De strijd om de verkorting van de werkdag, "een langdurige, min of meer verborgen burgeroorlog tussen de klasse van de kapitalisten en de arbeidersklasse"(Marx), ging onder andere in de vorm van een strijd om arbeidswetgeving. Dat begon in Nederland in 1874 met het zeer beperkte kinderwetje van Van Houten. In 1889 volgde een nieuwe Arbeidswet die het jongeren beneden de zestien jaar en vrouwen verbood om langer dan elf uren per etmaal te werken. Ook deze wet was zeer beperkt en er was nauwelijks controle op de uitvoering.
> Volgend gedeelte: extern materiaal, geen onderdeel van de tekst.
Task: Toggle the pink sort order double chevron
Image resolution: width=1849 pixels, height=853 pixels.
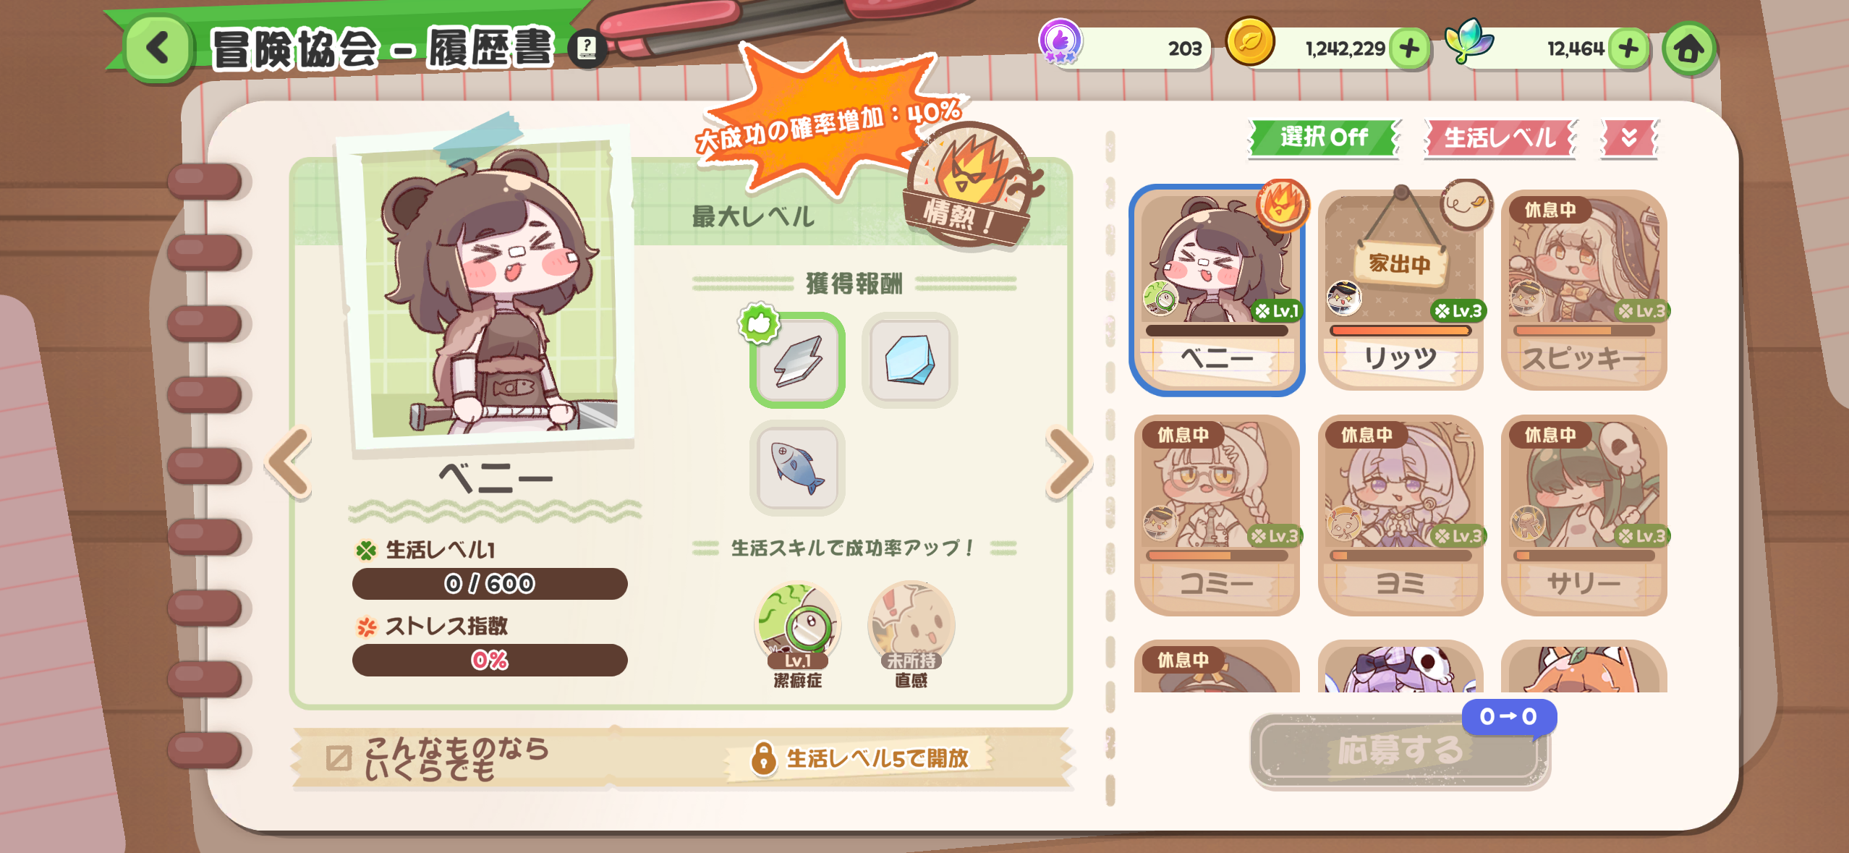Action: pyautogui.click(x=1629, y=137)
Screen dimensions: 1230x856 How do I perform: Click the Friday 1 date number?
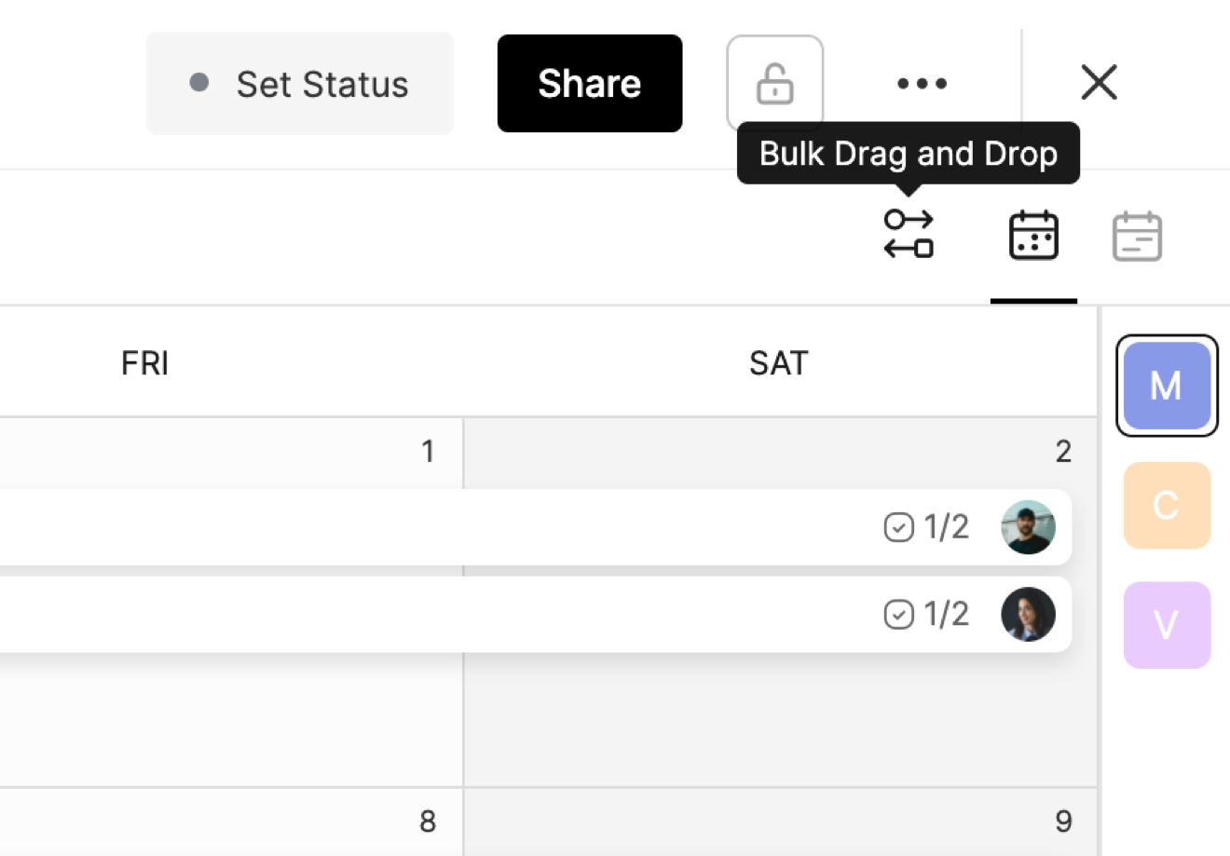coord(428,452)
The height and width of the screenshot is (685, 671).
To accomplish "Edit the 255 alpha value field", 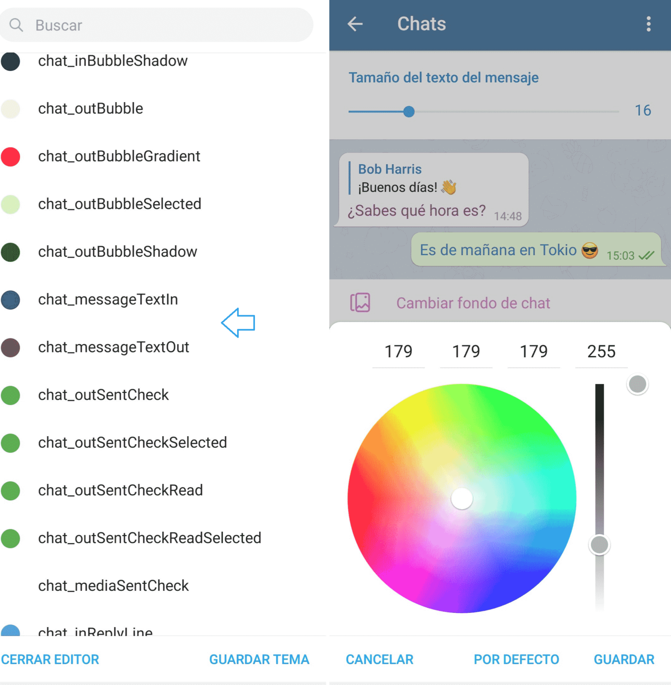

In 1907 voerden NVV en SDAP actie met de leuze "8 uren werk, 8 uren slaap, 8 uren ontspanning". Wie dan het huishouden moest doen, zeiden ze er niet bij. In de woelige periode van 1919 kwam er een nieuwe Arbeidswet. Na de Tweede Wereldoorlog bleef de 48-urige werkweek nog lang de norm. Pas begin jaren zestig kwam er op de zeer krappe arbeidsmarkt ruimte voor meer welvaart in de zin van een kortere werkweek en meer vakanties. Ook was het mogelijk vroeger met pensioen te gaan.
Tijd voor nieuwe ronde
Het is de hoogste tijd dat de vakbeweging de acties voor een kortere werkdag en werkweek weer oppakt, want sinds de jaren tachtig van de vorige eeuw liggen de discussie en de actie van de bonden voor arbeidstijdverkorting vrijwel stil.
Door de nieuwe kredietcrisis, de wereldwijde recessie en de grootste economische krimp sinds de Tweede Wereldoorlog, hebben we nu alleen al in Europa officieel meer dan twintig miljoen werklozen. Dat worden er nog meer, want de Europese Commissie verwacht in 2010 een werkloosheid van 11 procent. En dan moeten we nog rekening houden met het feit dat weinig cijfers zo vervalst zijn als de werkloosheidsstatistieken. Al die miljoenen mensen zonder werk: wat een ellende en wat een gigantische maatschappelijke verspilling!
Veel zorgen zijn er over de dit jaar waarschijnlijk snel oplopende jongerenwerkloosheid, waardoor weer een generatie de boot dreigt te missen, met alle gevolgen van dien. In januari 2009 zaten al 72.000 jongeren zonder werk. Dat kan na de zomervakantie snel tot 150.000 oplopen. Tegelijkertijd moeten de mensen die nog wel werk hebben steeds harder werken.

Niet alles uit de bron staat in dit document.